Safeguarding future income against sickness and providing financial protection for you and your family against a critical illness or death can too easily be postponed. Unfortunately, if the unexpected happens it is too late and, with changing working patterns, fewer people can rely on their employer for more than short term help.
Intelligent Investments can guide you through the options and select the most cost effective and most suitable policy for you.
Ask yourself these questions:
Who will pay the family bills if I were to die?
How would I manage financially if I fell sick for a long time?
For how long would my employer continue paying income?
Would a cash sum help if I were diagnosed with cancer or similar serious illness?
Life Assurance
Wherever you live in the world, most people prefer not to think about life without their partner. Yet every day many families suffer the loss of a parent.
These days, most people have life cover in place, to cover a mortgage for example, but in many cases there is little else left to provide for the family's future.
Nothing can make up for the loss of a loved one. However, the last thing a surviving partner, and any children, need at such a time is the worry of how to survive the loss financially - to clear immediate debts and secure an income for the future.Not just the basics of everyday living such as food, heating (or cooling), and clothing, but the extras we often to for granted can suddenly become unaffordable. How to pay for the annual holiday, music and sports lessons, school trips - all of these can become problems if not taken into consideration.
Critical Illness
Thanks to advances in medical science, more and more people are surviving illnesses which in the past would probably have proved fatal. Many people have friends or relatives who have suffered a heart attack or cancer but, with the right treatment and lots of rest, have made an excellent recovery. Great news of course, but what happens to the family finances in the meantime?
Whatever your age or circumstances, a critical illness could have catastrophic effect on your financial health. If you are unable to work whilst you were recovering or perhaps were never able to work again, all your financial commitments, such as mortgage repayments, would still continue.
You may already have some protection, perhaps in the form of life assurance, but this will only provide benefit if you die from a critical illness, not if you survive.
Income Replacement
There's never a right time for falling seriously ill or being involved in an accident. It is never part of the picture, never planned but it can happen to anyone.

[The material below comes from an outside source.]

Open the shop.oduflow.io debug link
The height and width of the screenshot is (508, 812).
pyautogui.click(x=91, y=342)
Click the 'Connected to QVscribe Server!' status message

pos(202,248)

When illness brings you to a stop, it can rapidly bring your income to a stop too. However, nothing stops the bills! Continuing to pay the mortgage, car loan, fuel and food bills (not to mention the medical treatment) costs money - money which illness or injury makes it virtually impossible to earn.
If you are self employed and you are unable to go out to work, your income will cease immediately. If you are an employee, your salary will not be paid indefinitely during long periods of illness.
What would happen to you, your family and way of life if illness cut short your ability to earn?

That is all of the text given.